→ **What you have to do**: Scan the entries for the word "bookmark". Every line that has it should be copied.

[Stored records]
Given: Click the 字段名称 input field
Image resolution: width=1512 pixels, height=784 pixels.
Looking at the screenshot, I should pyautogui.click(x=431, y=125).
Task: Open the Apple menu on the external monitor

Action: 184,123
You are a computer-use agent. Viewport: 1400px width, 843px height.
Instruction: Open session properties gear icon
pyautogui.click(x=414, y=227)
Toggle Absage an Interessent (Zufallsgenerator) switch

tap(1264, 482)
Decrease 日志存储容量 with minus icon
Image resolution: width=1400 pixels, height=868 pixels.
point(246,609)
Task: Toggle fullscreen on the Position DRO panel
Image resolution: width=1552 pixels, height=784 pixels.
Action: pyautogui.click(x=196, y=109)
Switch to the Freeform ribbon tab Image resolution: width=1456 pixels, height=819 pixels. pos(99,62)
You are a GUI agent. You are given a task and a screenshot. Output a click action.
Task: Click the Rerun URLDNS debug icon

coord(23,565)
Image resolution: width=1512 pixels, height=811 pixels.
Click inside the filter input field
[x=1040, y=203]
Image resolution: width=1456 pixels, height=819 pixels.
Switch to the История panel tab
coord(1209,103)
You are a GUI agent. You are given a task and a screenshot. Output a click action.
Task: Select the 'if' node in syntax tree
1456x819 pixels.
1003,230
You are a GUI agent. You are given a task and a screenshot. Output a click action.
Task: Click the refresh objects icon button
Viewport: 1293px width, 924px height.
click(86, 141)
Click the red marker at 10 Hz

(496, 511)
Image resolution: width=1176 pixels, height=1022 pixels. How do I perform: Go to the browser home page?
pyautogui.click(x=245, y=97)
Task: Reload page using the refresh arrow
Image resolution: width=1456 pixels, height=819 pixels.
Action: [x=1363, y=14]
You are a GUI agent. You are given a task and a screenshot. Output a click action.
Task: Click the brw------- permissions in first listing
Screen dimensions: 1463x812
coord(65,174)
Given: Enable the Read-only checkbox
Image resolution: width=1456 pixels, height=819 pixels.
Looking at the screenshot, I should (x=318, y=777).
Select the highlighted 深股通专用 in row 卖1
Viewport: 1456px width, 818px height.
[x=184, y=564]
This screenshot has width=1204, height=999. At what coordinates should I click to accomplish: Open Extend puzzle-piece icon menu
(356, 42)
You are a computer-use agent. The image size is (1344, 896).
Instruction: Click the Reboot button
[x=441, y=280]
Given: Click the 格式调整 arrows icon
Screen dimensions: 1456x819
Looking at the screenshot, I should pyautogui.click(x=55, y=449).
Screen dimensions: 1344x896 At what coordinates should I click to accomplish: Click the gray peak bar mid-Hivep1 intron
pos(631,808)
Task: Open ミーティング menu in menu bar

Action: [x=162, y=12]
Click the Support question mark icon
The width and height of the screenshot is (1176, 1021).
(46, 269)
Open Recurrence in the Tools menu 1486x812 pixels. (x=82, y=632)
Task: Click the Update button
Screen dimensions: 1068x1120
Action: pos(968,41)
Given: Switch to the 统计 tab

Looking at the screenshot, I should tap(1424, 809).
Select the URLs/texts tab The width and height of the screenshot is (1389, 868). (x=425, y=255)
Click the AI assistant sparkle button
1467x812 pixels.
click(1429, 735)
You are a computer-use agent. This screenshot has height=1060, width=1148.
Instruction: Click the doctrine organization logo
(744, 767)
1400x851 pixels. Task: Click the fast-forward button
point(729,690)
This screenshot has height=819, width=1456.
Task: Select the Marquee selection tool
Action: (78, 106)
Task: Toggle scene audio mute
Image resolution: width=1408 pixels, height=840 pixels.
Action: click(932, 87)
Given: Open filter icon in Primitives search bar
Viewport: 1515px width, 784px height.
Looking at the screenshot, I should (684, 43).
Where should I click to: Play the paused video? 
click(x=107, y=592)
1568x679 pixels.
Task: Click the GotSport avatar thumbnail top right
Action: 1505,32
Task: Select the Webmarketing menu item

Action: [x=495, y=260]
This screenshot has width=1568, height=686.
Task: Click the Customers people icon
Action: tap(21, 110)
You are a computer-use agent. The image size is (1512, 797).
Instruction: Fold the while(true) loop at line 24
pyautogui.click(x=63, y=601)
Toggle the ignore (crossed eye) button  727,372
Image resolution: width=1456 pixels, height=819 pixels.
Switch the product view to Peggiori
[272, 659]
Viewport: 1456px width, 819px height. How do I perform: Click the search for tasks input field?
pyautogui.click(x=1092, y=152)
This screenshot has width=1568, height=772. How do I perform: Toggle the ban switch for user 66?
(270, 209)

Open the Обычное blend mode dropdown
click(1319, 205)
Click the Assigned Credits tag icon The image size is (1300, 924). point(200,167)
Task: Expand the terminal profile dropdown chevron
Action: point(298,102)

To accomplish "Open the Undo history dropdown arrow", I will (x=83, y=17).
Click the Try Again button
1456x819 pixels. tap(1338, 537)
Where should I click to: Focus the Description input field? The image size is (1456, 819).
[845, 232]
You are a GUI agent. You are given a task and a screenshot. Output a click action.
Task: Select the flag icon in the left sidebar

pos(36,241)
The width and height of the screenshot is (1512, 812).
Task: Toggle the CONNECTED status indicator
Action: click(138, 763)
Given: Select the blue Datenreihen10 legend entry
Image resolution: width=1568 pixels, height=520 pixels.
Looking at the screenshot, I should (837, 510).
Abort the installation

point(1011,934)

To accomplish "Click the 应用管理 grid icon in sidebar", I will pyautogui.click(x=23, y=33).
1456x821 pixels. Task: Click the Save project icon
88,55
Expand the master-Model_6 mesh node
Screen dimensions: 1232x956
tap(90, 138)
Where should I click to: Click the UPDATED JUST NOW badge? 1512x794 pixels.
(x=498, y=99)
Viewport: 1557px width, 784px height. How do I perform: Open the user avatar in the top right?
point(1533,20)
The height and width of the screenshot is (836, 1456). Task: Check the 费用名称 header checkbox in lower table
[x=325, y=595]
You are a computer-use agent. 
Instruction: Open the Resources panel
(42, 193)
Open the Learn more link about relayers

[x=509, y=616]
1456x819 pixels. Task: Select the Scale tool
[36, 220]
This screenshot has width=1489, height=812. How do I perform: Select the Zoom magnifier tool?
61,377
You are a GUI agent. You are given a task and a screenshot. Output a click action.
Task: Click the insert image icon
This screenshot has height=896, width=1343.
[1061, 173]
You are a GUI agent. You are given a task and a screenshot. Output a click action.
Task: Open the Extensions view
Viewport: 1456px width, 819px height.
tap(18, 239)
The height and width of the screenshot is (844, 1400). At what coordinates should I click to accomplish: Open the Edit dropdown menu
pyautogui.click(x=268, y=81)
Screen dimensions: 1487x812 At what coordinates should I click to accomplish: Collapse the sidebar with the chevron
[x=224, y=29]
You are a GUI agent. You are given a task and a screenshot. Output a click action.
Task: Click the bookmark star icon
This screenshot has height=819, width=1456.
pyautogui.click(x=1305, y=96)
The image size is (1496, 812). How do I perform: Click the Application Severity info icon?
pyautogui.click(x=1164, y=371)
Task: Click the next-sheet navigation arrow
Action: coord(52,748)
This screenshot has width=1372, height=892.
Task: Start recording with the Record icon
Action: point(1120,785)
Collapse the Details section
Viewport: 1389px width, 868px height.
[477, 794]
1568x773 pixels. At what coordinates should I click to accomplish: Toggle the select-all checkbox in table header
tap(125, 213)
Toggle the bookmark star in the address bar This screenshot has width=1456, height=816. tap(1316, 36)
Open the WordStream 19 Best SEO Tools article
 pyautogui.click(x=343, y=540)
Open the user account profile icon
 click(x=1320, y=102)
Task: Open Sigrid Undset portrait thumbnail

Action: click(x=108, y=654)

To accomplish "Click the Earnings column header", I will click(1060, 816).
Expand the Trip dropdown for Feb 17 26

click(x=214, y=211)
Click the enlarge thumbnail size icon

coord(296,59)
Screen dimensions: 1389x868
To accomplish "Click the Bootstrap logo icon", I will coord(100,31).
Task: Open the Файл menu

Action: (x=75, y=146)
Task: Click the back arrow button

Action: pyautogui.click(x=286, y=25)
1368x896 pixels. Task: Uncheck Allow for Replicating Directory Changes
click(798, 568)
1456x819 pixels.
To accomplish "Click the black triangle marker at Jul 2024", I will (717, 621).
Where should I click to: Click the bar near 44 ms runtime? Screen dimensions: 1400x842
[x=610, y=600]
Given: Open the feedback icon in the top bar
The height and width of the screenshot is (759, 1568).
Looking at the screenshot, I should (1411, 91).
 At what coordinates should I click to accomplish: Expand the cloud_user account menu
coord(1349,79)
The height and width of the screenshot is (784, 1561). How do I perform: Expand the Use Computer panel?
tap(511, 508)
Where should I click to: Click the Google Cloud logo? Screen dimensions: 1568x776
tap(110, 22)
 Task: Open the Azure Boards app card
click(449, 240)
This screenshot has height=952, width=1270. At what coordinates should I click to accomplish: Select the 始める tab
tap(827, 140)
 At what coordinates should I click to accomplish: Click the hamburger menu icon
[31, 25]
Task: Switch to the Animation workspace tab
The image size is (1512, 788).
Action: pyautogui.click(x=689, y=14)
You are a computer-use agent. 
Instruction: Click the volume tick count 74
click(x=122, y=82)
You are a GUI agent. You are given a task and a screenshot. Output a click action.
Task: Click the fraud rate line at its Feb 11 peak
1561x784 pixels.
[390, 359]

→ **Exercise solution**:
Task: Click the bookmark star icon
Toggle the bookmark star in the address bar This screenshot has width=1456, height=816. tap(1316, 36)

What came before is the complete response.